Tulis ulang semua baris mulai dari yang memuat "The height and" sampai dengan yang memuat "point(445,11)", dengan mengganti "screenshot" menjadi "image" tanpa mengubah bagian lain.

# [Data untuk Diolah]
* * * * * * * * *
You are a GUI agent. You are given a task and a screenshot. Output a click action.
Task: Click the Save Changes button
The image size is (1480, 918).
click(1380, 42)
* * * * * * * * *
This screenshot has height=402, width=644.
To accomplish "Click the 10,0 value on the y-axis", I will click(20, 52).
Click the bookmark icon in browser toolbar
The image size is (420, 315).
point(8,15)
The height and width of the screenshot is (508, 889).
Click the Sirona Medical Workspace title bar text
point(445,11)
* * * * * * * * *
# [Tanggapan]
The height and width of the image is (508, 889).
Click the Sirona Medical Workspace title bar text
point(445,11)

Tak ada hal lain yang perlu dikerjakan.